Forget in-memory computing for the moment because it requires a complete re-architecting of applications and most of the time the underlying hardware, too. What we really want is something more like in-memory storage – something that can be done immediately and provide performance benefits now.
This is what Formulus Black is doing with its Forsa in-memory storage, which is often mistakenly called in-memory computing. But that is not really what it is. Sort of.

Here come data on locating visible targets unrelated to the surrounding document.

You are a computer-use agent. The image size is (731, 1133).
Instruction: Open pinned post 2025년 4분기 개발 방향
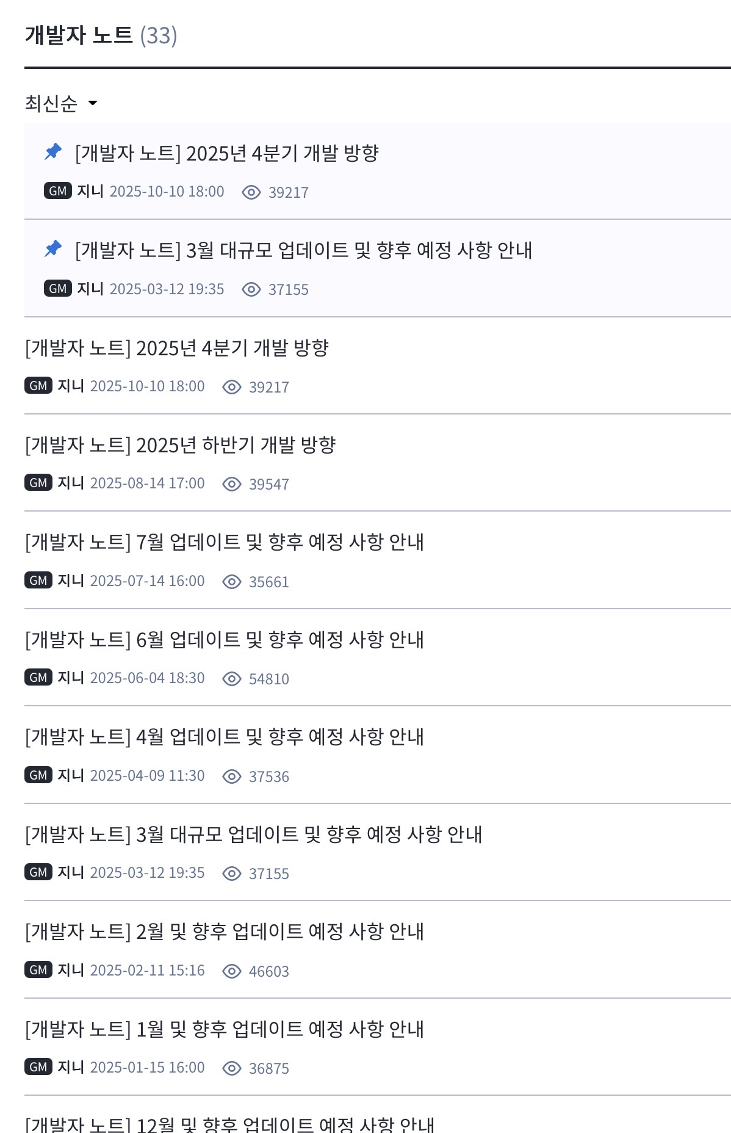(x=226, y=153)

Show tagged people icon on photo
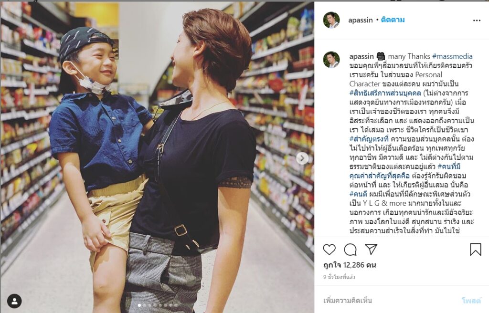(14, 301)
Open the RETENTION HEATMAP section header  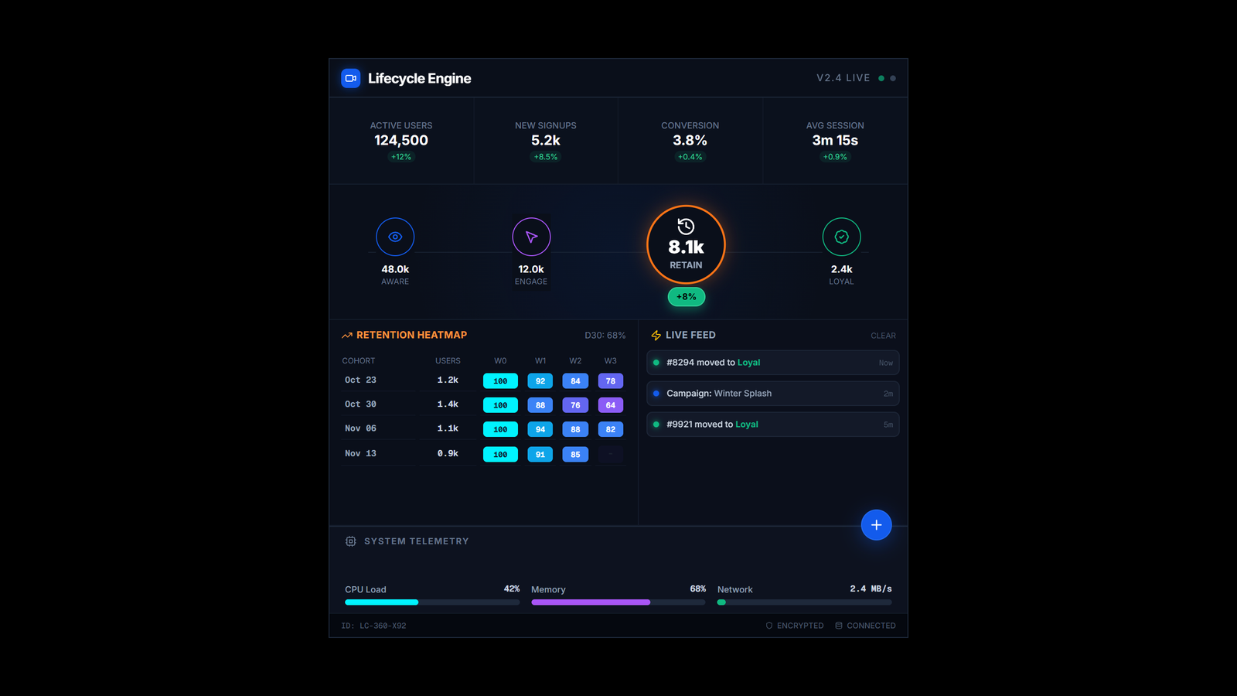[x=411, y=335]
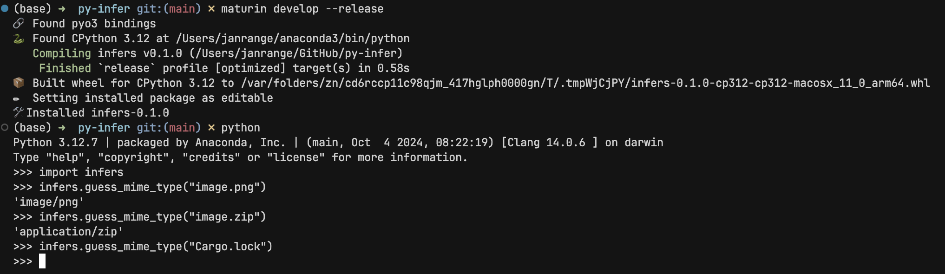Click the green "Finished" status word
Screen dimensions: 945x274
[65, 68]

ERP software powerhouse SAP is an illustration in now difficult it can be to embrace in-memory computing as it has been developed. Consider the substantial time it has taken SAP to port its own ERP software to run on its own HANA in-memory database and how long it will take its vast customer base of over 470,000 customers to move their applications to HANA – something that SAP is requiring them to do by 2025. To be fair, HANA has over 30,000 customers to date, and there are over 11,500 customers that are now using the S/4HANA ERP applications that run natively on SAP’s in-memory database. But at the current rate of converting 2,600 customers a year to S/4HANA, it will take 180 years to get it done. HANA is technically elegant and selling well enough, but this transition to in-memory computing is taking too long, even with the substantial benefits that come with pulling the database inside of main memory and, these days, stretching that main memory even further on Intel Xeon SP systems with Optane 3D XPoint persistent memory.
The world needs an easier way to start using memory better, and Formulus Black, which dropped out of stealth in March with the 2.0 version of its in-memory storage, has just rejiggered the code after substantial feedback from early adopters and partners and rolled up a much better Forsa 3.0 release that makes accelerating applications through in-memory storage quite compelling. The Forsa 3.0 tool also helps speed up and stretch the capacity of systems using Optane persistent memory, too, which started shipping earlier this year with Intel’s “Cascade Lake” Xeon SP processors. Ironically, it might be possible for customers running SAP ERP application software and the databases behind them in-memory without having to resort to a move to HANA.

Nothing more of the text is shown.